== PROVIDED PASSAGE ==
===

Friday, October 29, 2004

I had a funny idea I was going to write here last night, but it was really late so I decided I would just write it in the morning. Now I can't remember it. Oh well, it's the thought that counts, right?

Wisdom

The good thing about getting wisdom teeth removed is that there is always an excuse for anything stupid said. "Gimme a break, I just had huge chunks of wisdom removed from my head."
Also, at the end of each day you can play "name that piece of food".

Thursday, October 28, 2004

Yes, he said, he'd want children someday. But only on certain conditions, only if they were deaf, mute and never moved. Ah, how beautiful childhood is.

Tuesday, October 26, 2004

I bet that whoever first invented tampons had a real difficult time convincing people that it was a good idea. "We put it where?"
Robert Tampon, we salute you.

Monday, October 25, 2004

I believe in karma, if only for the simple fact that I can't wait to come back as a llama. And when I do, watch yourself.

Sunday, October 24, 2004

She really liked him, maybe loved him she thought.
She thought about him, pictured their life together.
Then it all came crashing down,
at that typical "uh oh" moment every relationship has,
when he started talking.

Paper writing

The problem with writing papers late at night is that I lose a sense of reality and start to think that the TA who reads my paper will enjoy my humor as much as I do.
This becomes an issue when I title one of the sections of my paper for intro to world systems, "Domesticate this, bitch". Maybe I'll get extra points for creativity.
Maybe that is what second drafts are for.

Thursday, October 21, 2004

Cereal

Today I overheard a lady on her cell phone end the conversation with "Cheerio". It made me happy until I realized that she wasn't even British.
And what makes Cheerios so special that they get to become part of everyday language? I only even like them when they are honey nut, so take that.
I hearby declare that any cereal can be adopted into our daily vocabulary.
Some of them are already there and we don't even realize.
Like Trix: "Oh yea, you dated her until she started turning Trix."
From now on instead of goodbye, I will use a different cereal name.
"Hey, see you later, I have to go-- Quaker Oat Squares."

Dictatorship

If, and by if I mean when, I become a dictator of a random country, my first order will be to make it law for me to be the official mixed chocolate taster, as a service to the people. How else will they know which square chocolate is the cararmel one? Honestly. Some people.


There comes a time in every life when one must realize that there is more to existence than stickers. And a sad day it is.


The thing about people is what? Who ARE you?


One day the squirrels will take over. One day. Okay, maybe a day and half. The Andes weren't built in a week you know.


Do you see my point? Ever? What about if you squint real hard?

Sunday, October 10, 2004

The Problem with Evolution

We have destoyed evolution by letting people live that really wouldn't have if survival were as competitive and selective as it used to be "back in the day".
The fact that they have to put warnings on poison that say "don't consume this" is evidence of this. If they didn't warn people of that, then the people who are stupid enough to eat poisonous things would slowly be edited out of the evolution of the species.

===

== INPUT ROWS ==

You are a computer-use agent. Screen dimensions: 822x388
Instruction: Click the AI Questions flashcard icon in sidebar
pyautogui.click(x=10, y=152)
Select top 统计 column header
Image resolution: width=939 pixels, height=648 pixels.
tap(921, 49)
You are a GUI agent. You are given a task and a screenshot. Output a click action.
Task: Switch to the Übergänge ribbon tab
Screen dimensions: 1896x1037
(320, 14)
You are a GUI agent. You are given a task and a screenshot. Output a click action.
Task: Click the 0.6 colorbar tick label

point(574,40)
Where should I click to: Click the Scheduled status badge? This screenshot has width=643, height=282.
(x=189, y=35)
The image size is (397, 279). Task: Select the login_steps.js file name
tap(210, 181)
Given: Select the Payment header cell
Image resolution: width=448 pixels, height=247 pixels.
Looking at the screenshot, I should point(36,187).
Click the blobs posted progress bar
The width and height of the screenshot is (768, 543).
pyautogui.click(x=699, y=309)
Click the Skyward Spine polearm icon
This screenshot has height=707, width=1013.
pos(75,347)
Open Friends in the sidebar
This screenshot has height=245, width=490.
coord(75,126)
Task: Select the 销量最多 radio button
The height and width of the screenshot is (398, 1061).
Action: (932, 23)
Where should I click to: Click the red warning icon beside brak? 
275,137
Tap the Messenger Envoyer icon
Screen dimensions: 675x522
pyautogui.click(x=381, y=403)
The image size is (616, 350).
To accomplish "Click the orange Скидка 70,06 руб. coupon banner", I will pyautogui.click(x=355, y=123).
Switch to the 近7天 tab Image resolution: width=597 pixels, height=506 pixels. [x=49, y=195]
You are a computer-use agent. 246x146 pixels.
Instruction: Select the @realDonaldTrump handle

===

== DIRECTIVE 1 ==
Transcribe the rows word for word, from the line with "You are a computer-use agent. 246x146 pixels." through the end of the rows.
== DIRECTIVE 2 ==
Pick up the blog entries where they stop and keep writing them.

== REPLY 1 ==
You are a computer-use agent. 246x146 pixels.
Instruction: Select the @realDonaldTrump handle

== REPLY 2 ==
If we were allowed to randomly edit people out of evolution the way our ancestors did (ie clubs and big rocks), then I think those people who eavesdrop conversations and laugh even when they're not in them would not exist today.
But then again, neither would very small dogs who need to wear sweaters, and the world would be a much sadder place without them.

Tuesday, October 05, 2004

Gender roles?

In social psychology we learned about how men and women have different learned social roles. I always knew this, but for some reason it got me thinking. The professor said that women learn more one on one interactions and men learn more group interactions, like team sports. I wonder what else we are supposed to learn by gender, because I think I missed out on some of it.
I think that in general girls are taught to listen and laugh, and guys are taught that they are supposed to be the amusing funny ones. This is the lesson I might have be sick for, because I pretty much amuse myself. Also I have a really hard time with the laugh-when-things-aren't-funny thing. For some strange reason I was taught to laugh when things are funny. Weird.
I wonder what other lessons I missed. Perhaps the fake kindness one too.

And the beat goes on

I haven't posted in a while, because I've had things to do, but now that I have many many more things to do, I will instead waste time posting random thoughts. And the beat goes on. That makes me feel secure, to know that at least in all the chaos of the world, the beat goes on.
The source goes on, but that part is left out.